Fig. 2. AFs necessary for 5S rotation and export are affected in the rpf2Δ255-344 mutant.

a SDS-PAGE of proteins in assembling 60S subunits from wild-type cells or from the rpf2Δ255-344 mutant shifted to 16 °C for 5 h. Pre-ribosomal particles were purified using AF Nog2 as a bait and protein constituents were separated by electrophoresis and stained with silver. Molecular weight standards, the Nog2 bait protein Nog2-Cbp (calmodulin-binding peptide left behind after TEV cleavage), and relevant AFs are labeled. b Samples from a were subjected to western blotting using antibodies against specific proteins.
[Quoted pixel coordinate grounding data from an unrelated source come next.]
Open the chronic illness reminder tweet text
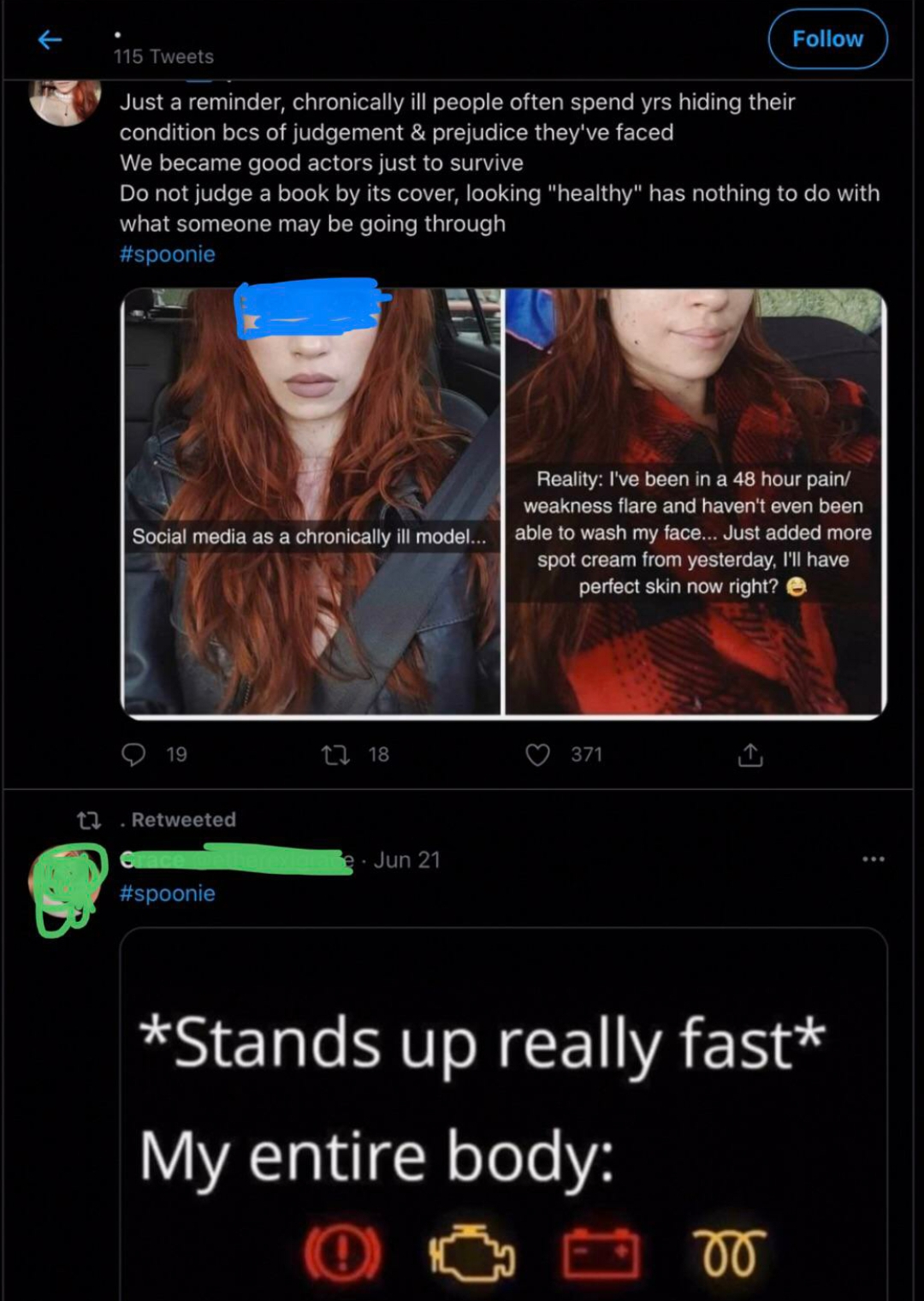Screen dimensions: 924x1301 point(500,163)
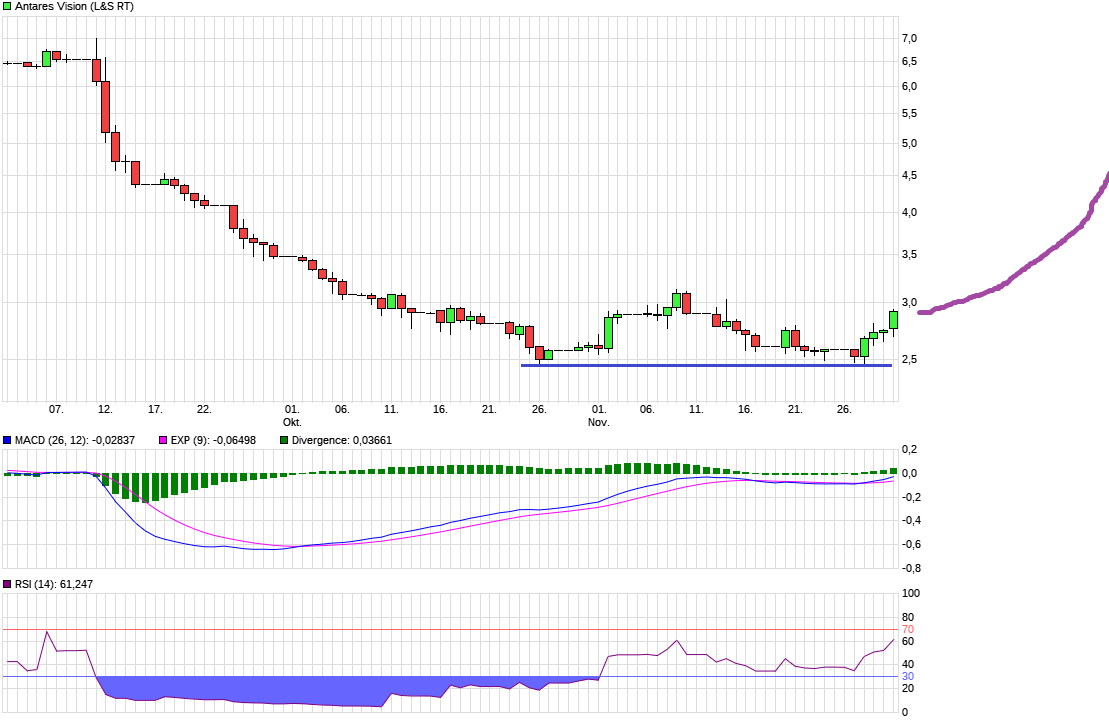1109x722 pixels.
Task: Select the blue horizontal support line
Action: [700, 366]
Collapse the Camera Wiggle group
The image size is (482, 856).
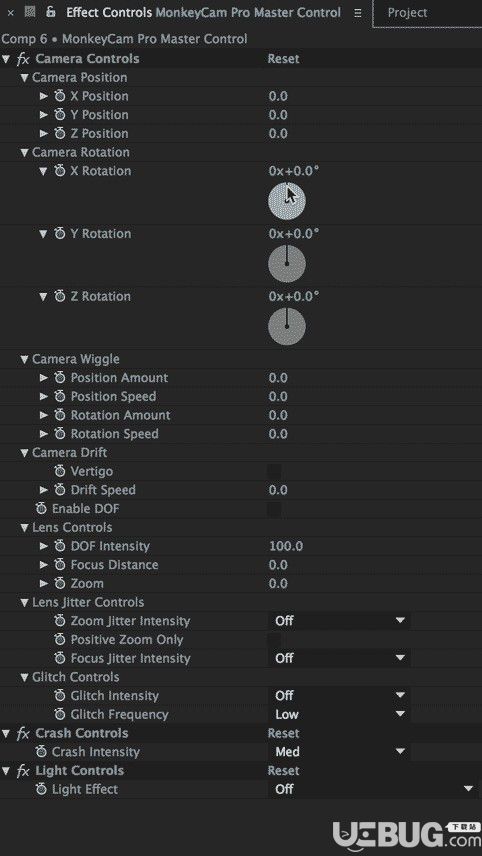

All samples were derived from the same experiment and western blottings were processed in parallel. c Samples prepared as described in a were used for iTRAQ (semi-quantitative mass spectrometry) to quantify relative changes in levels of AFs in the genomic rpf2Δ255-344 mutant compared with the wild-type strain. The ratios were normalized to levels of Nog2 (bait). The fold change is shown using bar graphs (orange) in log2 scale as an average of two biologically independent samples (n = 2) for the genomic rpf2Δ255-344 mutant compared with the wild-type grown at 16 °C. Dot blots represent values for each biological replicate (red and blue). Source data are provided as a Source Data file.